Problem to work on: Every line of the records below from the line with "Click the NVIDIA Corporation table cell" up to and including the line with "This screenshot has width=1400, height=861." must be reproduced exactly, and no line outside that range.

Given records START

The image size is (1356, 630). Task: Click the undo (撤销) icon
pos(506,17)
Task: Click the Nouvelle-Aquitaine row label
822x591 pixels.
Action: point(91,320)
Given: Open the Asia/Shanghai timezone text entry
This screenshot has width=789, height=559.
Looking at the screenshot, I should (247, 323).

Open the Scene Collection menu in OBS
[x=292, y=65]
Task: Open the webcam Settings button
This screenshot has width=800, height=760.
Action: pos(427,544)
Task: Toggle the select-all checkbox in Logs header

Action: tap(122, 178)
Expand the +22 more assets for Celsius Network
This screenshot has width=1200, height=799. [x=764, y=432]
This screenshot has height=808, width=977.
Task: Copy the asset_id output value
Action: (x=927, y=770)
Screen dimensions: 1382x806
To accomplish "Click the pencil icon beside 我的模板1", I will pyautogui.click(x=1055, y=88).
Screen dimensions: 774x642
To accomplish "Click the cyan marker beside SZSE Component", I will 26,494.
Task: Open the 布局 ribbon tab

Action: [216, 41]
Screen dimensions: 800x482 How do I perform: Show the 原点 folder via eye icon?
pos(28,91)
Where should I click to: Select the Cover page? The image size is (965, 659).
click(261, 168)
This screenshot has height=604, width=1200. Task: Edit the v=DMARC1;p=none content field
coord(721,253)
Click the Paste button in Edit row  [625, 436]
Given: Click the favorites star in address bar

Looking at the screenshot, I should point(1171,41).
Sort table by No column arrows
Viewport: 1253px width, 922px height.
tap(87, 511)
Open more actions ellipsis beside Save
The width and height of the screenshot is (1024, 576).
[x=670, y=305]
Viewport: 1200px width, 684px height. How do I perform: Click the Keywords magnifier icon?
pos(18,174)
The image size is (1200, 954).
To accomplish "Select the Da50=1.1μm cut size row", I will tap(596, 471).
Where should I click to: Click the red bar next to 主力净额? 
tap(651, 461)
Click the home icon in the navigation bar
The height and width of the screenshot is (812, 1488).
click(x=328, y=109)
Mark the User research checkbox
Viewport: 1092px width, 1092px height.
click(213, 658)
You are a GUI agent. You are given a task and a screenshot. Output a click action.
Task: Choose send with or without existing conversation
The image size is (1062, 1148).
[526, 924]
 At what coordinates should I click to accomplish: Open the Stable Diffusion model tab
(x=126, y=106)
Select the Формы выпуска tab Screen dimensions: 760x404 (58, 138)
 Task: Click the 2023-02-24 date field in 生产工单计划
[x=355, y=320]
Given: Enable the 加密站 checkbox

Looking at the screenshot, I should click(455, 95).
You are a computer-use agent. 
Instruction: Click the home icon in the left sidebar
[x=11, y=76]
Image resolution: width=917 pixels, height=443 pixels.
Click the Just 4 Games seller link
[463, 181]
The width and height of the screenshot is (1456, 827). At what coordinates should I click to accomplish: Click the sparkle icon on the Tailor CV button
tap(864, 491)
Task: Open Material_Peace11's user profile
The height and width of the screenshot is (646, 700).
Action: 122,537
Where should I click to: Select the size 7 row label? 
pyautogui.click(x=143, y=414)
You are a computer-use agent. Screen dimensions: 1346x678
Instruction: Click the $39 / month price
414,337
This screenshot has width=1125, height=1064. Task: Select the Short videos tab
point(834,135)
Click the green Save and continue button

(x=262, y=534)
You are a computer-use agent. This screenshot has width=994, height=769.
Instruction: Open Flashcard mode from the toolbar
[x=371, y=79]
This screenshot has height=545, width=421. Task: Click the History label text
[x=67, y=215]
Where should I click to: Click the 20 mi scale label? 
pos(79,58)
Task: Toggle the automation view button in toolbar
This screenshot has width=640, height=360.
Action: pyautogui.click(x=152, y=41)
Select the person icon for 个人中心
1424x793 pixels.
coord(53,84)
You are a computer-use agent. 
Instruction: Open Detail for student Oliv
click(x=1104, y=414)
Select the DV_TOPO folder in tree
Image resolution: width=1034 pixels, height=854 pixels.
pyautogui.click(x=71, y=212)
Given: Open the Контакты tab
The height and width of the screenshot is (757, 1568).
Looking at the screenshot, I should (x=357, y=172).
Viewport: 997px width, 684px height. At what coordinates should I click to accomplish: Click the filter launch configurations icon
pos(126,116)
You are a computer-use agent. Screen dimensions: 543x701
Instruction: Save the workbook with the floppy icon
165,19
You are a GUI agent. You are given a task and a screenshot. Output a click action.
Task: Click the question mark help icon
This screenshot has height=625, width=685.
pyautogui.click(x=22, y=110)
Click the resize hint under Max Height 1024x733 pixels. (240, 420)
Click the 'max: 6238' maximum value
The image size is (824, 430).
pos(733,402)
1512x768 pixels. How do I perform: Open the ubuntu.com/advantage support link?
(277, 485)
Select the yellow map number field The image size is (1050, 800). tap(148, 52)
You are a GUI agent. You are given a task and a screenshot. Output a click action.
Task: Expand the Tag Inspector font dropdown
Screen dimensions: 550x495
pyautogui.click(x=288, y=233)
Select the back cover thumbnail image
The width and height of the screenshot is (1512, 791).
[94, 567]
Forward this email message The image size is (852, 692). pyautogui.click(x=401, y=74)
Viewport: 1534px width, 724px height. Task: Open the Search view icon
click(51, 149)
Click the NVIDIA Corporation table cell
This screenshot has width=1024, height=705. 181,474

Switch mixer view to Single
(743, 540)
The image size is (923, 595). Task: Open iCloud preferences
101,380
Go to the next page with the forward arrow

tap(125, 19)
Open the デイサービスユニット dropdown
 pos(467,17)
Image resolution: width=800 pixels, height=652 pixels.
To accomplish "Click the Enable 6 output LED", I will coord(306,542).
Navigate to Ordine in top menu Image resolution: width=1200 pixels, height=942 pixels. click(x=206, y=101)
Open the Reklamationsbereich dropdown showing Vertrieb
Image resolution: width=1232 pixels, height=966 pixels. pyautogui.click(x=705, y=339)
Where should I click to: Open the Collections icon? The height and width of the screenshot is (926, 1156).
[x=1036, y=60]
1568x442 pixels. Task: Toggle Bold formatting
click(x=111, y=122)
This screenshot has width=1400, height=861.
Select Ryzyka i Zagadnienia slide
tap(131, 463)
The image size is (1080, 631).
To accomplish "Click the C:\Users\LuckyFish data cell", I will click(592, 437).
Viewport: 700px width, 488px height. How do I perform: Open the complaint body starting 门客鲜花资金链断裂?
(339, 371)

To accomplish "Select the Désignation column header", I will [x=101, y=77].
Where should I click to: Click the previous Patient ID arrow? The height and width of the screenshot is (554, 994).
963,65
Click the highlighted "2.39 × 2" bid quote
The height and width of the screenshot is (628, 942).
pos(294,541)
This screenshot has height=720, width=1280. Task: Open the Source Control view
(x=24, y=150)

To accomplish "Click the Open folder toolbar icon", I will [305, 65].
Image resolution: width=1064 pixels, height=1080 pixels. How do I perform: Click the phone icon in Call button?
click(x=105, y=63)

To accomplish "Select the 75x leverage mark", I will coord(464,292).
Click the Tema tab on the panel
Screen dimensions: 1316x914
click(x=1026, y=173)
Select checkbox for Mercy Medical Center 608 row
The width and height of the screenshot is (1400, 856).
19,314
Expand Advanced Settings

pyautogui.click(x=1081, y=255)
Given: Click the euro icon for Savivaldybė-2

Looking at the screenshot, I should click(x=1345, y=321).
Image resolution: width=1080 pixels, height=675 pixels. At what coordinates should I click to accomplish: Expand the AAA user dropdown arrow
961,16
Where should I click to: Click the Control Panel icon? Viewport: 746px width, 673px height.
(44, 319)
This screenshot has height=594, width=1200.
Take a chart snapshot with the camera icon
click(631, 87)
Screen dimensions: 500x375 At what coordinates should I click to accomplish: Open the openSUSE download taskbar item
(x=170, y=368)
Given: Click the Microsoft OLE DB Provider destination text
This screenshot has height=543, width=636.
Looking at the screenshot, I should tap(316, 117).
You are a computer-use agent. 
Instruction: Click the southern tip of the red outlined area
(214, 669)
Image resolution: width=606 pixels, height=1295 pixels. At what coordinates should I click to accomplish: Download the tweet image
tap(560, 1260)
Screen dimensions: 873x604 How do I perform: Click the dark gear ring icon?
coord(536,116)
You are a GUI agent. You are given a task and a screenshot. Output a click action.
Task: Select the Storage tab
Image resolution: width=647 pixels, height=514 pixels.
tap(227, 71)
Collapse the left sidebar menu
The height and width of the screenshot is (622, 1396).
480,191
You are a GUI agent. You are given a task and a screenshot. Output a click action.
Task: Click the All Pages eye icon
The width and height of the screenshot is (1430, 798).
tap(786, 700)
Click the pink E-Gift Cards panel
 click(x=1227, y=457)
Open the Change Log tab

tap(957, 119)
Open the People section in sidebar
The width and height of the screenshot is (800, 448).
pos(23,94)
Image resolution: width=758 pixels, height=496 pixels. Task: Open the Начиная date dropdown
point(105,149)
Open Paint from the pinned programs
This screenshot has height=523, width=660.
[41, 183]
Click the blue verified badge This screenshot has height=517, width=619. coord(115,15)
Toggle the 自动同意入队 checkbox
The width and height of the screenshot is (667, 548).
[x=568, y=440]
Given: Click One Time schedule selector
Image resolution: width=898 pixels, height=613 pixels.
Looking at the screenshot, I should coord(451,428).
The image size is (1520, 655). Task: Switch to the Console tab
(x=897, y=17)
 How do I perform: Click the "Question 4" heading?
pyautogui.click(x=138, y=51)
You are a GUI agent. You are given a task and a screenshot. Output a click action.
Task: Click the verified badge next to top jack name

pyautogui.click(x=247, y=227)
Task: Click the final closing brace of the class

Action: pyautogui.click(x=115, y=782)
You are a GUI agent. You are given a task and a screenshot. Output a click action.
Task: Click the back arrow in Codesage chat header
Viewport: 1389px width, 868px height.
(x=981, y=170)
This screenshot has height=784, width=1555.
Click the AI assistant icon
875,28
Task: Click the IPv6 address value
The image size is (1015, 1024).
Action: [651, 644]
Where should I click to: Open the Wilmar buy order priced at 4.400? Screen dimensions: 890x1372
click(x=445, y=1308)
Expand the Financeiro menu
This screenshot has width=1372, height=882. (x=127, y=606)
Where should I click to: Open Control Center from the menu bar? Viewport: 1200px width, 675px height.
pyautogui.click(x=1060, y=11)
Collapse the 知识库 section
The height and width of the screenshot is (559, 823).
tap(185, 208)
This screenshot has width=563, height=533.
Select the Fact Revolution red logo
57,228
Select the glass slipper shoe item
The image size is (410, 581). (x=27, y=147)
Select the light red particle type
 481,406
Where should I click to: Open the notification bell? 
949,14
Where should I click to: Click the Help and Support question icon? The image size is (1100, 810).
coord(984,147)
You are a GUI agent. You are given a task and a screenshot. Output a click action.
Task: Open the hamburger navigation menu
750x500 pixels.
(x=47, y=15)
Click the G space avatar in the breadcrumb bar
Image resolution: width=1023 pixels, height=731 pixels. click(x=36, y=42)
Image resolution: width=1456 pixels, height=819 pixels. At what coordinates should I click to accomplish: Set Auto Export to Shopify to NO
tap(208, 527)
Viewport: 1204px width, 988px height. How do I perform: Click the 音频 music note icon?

Given records END

Answer space:
Click the NVIDIA Corporation table cell
This screenshot has width=1024, height=705. 181,474

Switch mixer view to Single
(743, 540)
The image size is (923, 595). Task: Open iCloud preferences
101,380
Go to the next page with the forward arrow

tap(125, 19)
Open the デイサービスユニット dropdown
 pos(467,17)
Image resolution: width=800 pixels, height=652 pixels.
To accomplish "Click the Enable 6 output LED", I will coord(306,542).
Navigate to Ordine in top menu Image resolution: width=1200 pixels, height=942 pixels. click(x=206, y=101)
Open the Reklamationsbereich dropdown showing Vertrieb
Image resolution: width=1232 pixels, height=966 pixels. pyautogui.click(x=705, y=339)
Where should I click to: Open the Collections icon? The height and width of the screenshot is (926, 1156).
[x=1036, y=60]
1568x442 pixels. Task: Toggle Bold formatting
click(x=111, y=122)
This screenshot has width=1400, height=861.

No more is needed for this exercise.